I had a lymph node that was inflamed for a while
And it ended up being I was still fighting a viral infection.. that I believed I was done with .. that viral infection took more than 2 months to clear up
By the way ugh. ..

swajj
06-02-17, 08:49
You are never going to get all that wasted time back. I wasted 3 years on HA. When I finally beat it I thought how ironic it would be if I actually developed a serious illness now. I think I would spend all my time wishing I could get those 3 years back when I didn't have anything wrong with me. It is really difficult to beat HA on your own. I never used meds but I did have a psychiatrist.

Mav
06-02-17, 11:20
You are never going to get all that wasted time back. I wasted 3 years on HA. When I finally beat it I thought how ironic it would be if I actually developed a serious illness now. I think I would spend all my time wishing I could get those 3 years back when I didn't have anything wrong with me. It is really difficult to beat HA on your own.
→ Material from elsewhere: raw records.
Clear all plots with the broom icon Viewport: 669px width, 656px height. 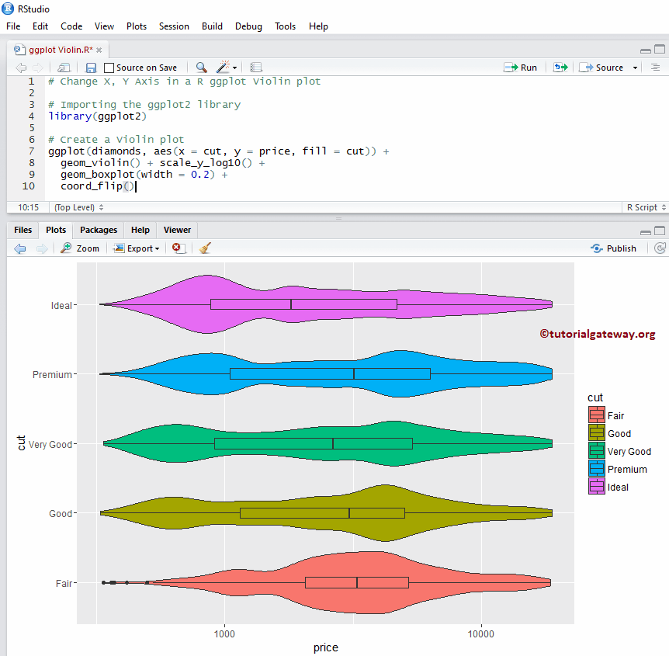pyautogui.click(x=205, y=248)
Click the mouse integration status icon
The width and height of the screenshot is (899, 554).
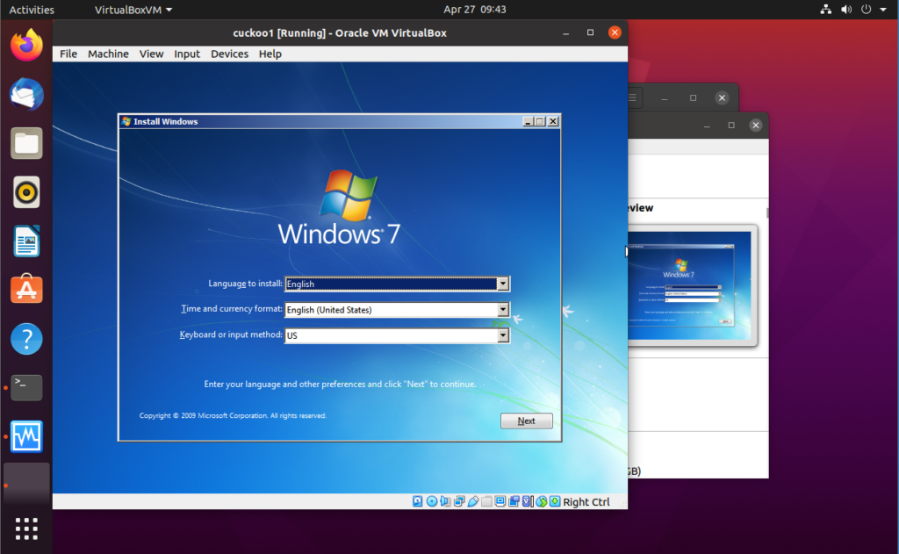(x=543, y=501)
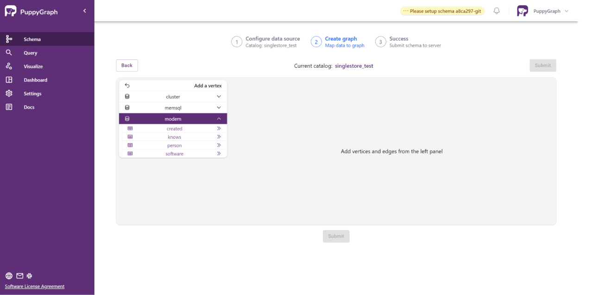
Task: Open the Software License Agreement link
Action: 34,286
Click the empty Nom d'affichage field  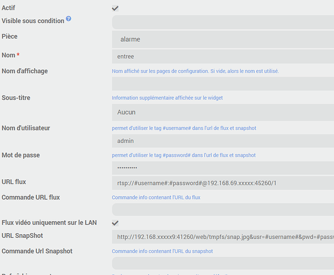point(222,84)
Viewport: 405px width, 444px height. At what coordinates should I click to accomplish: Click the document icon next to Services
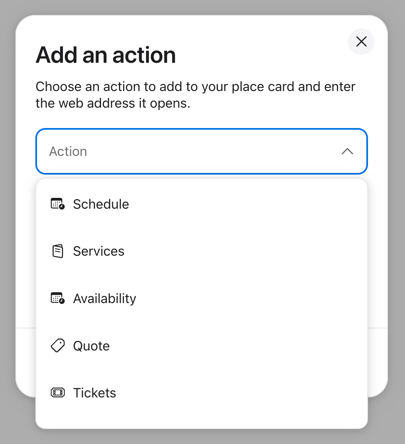58,251
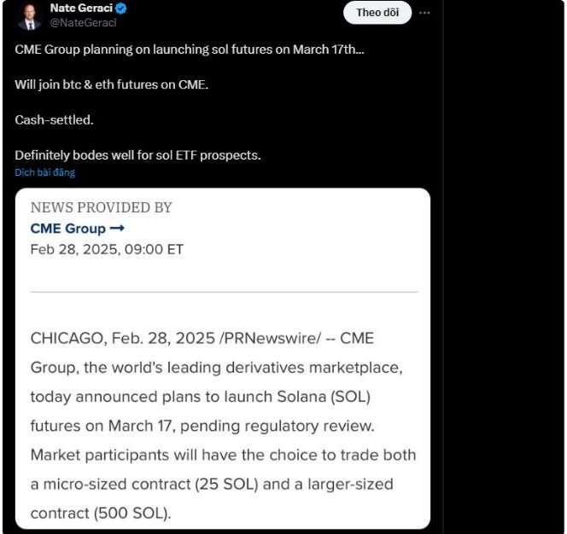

I never used meds but I did have a psychiatrist.

This is true, very true. I feel like that about the last 6 months which is why I've been trying to do more. I've started learning hoe to drive, helping the homeless et etc. I try to get out and do more but sometimes the thoughts are strong and make me feel horrible :(

Fishmanpa
06-02-17, 12:34
You are never going to get all that wasted time back. I wasted 3 years on HA. When I finally beat it I thought how ironic it would be if I actually developed a serious illness now. I think I would spend all my time wishing I could get those 3 years back when I didn't have anything wrong with me. It is really difficult to beat HA on your own. I never used meds but I did have a psychiatrist.

That's an absolutely brilliant post! When you actually have a physical illness, you go to a medical doctor. When you have a mental illness, you see a mental health professional. When you're sick, sometimes you need meds. This holds true for mental illness as well.